* **TASK**:
Present each line of the entries below that holds the word "address".

---------- THE RECORDS

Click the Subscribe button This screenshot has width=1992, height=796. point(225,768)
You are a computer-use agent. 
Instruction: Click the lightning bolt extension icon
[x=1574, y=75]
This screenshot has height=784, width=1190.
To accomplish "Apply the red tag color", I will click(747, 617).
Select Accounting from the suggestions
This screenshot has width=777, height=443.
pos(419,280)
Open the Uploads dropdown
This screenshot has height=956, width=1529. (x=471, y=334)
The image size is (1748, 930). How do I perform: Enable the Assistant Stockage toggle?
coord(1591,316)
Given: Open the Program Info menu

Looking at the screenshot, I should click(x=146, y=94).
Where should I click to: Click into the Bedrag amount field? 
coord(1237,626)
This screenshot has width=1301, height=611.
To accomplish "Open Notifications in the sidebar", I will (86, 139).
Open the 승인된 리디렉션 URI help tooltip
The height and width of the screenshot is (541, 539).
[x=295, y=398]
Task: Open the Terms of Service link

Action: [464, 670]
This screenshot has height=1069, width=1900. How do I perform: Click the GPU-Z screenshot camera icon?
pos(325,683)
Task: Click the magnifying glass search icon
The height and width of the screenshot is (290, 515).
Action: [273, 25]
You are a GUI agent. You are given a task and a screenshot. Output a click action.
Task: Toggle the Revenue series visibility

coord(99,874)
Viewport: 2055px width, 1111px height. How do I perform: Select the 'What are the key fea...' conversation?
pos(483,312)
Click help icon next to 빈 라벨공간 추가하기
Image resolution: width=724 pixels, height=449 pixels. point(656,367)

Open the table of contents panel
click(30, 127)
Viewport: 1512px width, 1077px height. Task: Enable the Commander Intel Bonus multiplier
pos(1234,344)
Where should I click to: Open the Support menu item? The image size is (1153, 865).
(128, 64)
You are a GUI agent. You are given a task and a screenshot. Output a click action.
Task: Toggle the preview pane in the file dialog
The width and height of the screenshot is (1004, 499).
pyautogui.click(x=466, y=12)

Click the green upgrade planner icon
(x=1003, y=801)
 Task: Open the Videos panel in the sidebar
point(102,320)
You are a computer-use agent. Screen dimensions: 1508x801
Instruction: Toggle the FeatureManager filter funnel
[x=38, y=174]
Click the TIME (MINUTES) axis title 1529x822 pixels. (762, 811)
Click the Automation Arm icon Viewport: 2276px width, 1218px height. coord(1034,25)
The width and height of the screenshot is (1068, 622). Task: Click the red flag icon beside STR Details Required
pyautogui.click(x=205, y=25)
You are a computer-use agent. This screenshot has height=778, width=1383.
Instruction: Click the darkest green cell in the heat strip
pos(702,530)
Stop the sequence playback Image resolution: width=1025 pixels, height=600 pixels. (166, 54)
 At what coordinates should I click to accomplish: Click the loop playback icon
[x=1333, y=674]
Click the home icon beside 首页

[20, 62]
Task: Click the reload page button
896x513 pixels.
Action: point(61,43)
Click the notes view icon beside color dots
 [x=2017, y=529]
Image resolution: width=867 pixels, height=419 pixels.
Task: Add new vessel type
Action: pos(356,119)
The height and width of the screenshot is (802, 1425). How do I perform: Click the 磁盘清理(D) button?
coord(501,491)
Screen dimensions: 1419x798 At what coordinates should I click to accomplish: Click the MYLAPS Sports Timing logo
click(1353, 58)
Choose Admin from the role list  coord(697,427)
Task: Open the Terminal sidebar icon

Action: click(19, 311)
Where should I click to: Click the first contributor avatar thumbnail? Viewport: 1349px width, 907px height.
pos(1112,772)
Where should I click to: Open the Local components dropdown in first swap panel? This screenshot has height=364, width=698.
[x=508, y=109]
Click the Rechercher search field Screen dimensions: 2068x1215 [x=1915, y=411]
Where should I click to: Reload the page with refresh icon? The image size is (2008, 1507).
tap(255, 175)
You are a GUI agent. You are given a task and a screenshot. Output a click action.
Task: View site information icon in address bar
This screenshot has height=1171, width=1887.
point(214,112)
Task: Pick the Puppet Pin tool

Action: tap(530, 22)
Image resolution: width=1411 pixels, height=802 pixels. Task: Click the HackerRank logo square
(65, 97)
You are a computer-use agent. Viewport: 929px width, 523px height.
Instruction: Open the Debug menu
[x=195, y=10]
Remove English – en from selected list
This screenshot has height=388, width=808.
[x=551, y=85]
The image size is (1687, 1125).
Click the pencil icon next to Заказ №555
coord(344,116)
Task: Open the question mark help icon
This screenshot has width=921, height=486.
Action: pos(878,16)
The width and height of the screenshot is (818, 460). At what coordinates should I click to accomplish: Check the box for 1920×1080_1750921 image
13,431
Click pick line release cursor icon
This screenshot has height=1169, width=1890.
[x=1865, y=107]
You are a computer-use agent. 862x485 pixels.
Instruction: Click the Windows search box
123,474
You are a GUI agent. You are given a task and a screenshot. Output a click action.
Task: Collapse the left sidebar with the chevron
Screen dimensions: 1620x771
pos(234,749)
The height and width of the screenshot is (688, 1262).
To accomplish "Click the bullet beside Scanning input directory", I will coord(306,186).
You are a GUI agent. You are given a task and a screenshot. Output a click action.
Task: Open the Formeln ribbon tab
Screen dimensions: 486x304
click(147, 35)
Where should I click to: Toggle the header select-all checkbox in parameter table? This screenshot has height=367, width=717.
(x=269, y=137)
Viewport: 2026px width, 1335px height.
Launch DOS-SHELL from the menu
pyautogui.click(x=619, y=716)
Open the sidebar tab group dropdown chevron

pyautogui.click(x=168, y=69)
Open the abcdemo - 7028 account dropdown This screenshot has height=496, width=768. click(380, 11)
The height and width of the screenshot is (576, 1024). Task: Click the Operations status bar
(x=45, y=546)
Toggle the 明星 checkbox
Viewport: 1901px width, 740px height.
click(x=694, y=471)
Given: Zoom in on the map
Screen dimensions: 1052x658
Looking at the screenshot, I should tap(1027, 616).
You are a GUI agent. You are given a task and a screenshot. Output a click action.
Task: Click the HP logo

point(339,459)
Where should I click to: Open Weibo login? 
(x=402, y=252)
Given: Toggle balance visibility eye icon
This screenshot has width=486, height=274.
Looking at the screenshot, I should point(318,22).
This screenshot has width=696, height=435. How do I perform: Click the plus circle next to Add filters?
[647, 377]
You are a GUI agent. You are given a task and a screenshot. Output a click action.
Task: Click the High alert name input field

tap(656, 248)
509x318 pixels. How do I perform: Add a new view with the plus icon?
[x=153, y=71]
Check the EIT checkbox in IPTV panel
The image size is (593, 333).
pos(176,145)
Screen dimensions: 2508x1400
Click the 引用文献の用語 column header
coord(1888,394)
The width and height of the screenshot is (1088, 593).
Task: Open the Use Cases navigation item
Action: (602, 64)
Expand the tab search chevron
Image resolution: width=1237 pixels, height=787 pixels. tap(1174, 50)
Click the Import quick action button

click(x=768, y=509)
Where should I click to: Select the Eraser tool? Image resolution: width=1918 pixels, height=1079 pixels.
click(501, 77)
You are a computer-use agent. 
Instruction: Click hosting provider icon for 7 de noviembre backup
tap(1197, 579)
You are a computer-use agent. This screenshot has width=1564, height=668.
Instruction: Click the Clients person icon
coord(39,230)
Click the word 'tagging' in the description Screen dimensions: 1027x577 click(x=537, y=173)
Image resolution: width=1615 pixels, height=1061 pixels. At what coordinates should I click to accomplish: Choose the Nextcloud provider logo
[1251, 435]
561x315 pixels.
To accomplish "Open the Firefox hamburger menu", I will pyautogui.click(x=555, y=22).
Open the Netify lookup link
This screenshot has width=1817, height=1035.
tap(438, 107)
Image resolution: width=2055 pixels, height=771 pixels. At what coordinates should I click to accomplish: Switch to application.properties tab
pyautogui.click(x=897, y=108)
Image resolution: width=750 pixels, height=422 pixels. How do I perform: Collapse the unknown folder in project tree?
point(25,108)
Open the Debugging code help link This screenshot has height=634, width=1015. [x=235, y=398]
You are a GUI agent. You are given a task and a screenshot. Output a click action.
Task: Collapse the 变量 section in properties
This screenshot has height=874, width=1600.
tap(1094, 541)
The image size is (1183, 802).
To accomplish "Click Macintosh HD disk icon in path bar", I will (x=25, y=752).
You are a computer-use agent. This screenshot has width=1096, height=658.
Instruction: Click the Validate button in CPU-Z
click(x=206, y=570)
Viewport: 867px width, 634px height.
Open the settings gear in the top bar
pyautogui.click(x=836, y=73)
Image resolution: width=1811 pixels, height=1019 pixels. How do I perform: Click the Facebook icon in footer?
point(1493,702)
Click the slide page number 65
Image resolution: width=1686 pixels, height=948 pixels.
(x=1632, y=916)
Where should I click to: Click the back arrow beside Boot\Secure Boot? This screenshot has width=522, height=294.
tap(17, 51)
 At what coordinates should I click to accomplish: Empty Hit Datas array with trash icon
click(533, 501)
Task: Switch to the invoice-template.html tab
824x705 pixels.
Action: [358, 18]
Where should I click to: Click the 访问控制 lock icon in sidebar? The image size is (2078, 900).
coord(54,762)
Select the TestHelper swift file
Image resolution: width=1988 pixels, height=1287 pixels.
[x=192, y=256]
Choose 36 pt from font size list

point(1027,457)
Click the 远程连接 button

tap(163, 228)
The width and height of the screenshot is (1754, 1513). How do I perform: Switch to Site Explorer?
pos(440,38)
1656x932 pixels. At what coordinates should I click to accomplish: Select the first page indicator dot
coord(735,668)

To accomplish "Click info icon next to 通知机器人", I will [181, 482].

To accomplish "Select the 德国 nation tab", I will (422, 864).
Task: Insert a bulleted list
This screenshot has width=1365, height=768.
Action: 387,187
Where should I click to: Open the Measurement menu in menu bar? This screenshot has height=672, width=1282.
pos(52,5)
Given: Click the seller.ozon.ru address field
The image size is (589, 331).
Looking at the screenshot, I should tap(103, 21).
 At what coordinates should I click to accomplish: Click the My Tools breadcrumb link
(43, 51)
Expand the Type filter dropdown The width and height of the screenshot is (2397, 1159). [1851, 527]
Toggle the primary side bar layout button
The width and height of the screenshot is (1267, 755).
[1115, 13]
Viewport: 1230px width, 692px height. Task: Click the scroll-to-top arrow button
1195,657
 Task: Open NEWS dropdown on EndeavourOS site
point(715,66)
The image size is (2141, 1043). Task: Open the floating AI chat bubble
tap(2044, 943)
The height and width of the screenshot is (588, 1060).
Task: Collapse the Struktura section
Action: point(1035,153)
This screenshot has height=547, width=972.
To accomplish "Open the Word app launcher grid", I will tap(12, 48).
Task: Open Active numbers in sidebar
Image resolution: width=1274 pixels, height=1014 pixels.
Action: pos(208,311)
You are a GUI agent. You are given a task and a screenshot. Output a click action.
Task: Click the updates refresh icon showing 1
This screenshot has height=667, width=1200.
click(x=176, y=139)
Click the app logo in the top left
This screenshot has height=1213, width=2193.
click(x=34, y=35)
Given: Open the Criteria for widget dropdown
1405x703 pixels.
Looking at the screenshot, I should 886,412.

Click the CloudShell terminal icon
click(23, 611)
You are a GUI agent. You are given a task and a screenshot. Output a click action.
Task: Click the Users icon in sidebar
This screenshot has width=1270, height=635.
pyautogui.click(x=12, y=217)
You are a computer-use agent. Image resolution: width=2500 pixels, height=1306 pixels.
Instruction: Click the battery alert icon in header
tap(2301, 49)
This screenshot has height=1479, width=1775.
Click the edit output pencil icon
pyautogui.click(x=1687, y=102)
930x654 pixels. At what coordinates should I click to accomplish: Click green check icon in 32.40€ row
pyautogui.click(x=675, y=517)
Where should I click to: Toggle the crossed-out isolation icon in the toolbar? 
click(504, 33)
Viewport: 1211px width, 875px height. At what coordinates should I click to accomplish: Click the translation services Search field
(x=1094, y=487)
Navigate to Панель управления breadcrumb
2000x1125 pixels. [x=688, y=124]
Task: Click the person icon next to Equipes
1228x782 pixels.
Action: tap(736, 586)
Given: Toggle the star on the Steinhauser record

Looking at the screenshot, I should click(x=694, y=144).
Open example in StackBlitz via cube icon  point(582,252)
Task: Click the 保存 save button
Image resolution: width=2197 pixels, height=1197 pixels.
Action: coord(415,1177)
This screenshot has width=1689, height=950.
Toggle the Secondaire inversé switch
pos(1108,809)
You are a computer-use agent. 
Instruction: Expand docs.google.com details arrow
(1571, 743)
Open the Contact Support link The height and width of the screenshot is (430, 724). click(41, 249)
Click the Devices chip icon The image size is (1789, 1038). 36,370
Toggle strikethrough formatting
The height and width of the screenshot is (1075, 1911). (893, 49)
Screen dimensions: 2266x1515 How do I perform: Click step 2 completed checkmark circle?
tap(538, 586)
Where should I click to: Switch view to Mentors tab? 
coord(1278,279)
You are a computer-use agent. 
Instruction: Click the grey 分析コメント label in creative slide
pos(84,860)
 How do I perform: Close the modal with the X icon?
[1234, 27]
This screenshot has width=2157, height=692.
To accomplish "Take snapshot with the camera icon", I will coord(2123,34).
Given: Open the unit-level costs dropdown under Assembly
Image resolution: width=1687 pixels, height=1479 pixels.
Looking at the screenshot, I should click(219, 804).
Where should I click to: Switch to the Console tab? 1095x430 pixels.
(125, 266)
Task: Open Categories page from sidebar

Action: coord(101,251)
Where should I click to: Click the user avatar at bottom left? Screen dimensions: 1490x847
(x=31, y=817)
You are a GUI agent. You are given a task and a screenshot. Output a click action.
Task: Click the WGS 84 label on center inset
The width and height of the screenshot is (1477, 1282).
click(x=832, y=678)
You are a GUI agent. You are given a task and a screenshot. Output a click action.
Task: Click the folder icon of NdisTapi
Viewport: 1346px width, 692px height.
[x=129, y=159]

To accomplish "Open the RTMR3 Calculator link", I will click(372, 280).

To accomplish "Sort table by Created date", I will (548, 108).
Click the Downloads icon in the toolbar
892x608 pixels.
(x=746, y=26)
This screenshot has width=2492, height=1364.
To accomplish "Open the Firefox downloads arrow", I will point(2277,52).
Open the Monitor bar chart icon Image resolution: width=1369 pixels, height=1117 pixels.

--------------------

* **TASK RESPONSE**:
Task: View site information icon in address bar
Given: Click the seller.ozon.ru address field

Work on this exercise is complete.